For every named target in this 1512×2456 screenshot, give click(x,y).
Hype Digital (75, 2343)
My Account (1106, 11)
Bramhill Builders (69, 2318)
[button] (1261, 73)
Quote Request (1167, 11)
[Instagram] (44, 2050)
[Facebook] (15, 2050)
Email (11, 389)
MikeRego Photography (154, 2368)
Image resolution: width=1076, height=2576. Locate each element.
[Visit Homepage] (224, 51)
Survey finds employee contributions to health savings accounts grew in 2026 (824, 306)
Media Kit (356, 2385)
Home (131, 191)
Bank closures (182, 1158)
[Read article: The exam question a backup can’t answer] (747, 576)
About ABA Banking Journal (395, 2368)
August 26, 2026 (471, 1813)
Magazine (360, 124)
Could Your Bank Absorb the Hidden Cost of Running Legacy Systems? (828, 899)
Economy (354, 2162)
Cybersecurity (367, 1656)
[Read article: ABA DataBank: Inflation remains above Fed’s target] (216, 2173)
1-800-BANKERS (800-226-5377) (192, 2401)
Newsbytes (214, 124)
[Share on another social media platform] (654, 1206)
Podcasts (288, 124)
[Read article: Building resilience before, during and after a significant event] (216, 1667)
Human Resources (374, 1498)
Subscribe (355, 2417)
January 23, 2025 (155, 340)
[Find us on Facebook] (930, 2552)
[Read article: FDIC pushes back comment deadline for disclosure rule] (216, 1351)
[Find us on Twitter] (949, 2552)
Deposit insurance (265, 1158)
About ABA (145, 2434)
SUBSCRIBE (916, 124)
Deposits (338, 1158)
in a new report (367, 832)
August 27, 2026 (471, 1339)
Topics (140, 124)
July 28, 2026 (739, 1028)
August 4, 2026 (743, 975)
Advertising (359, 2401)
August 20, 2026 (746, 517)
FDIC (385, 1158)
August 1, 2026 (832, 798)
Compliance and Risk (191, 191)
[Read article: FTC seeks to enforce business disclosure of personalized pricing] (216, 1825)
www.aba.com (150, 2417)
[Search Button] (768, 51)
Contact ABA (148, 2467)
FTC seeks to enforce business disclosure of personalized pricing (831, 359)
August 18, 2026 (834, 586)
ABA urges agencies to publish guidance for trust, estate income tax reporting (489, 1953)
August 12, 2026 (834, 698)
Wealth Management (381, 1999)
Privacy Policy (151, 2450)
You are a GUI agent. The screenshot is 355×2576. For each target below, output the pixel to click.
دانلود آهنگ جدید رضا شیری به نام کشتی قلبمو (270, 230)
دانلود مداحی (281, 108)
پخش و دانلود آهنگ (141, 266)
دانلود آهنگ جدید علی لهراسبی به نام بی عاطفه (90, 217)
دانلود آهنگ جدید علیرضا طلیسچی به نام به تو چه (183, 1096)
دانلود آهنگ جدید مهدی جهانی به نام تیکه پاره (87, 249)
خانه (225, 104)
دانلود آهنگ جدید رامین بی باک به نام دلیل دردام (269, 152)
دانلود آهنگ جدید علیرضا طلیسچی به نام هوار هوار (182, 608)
------------------------------------------------------------
What this task involves:
From the records above, show each line that contains the word "طلیسچی".

Answer below:
دانلود آهنگ جدید علیرضا طلیسچی به نام به تو چه (183, 1096)
دانلود آهنگ جدید علیرضا طلیسچی به نام هوار هوار (182, 608)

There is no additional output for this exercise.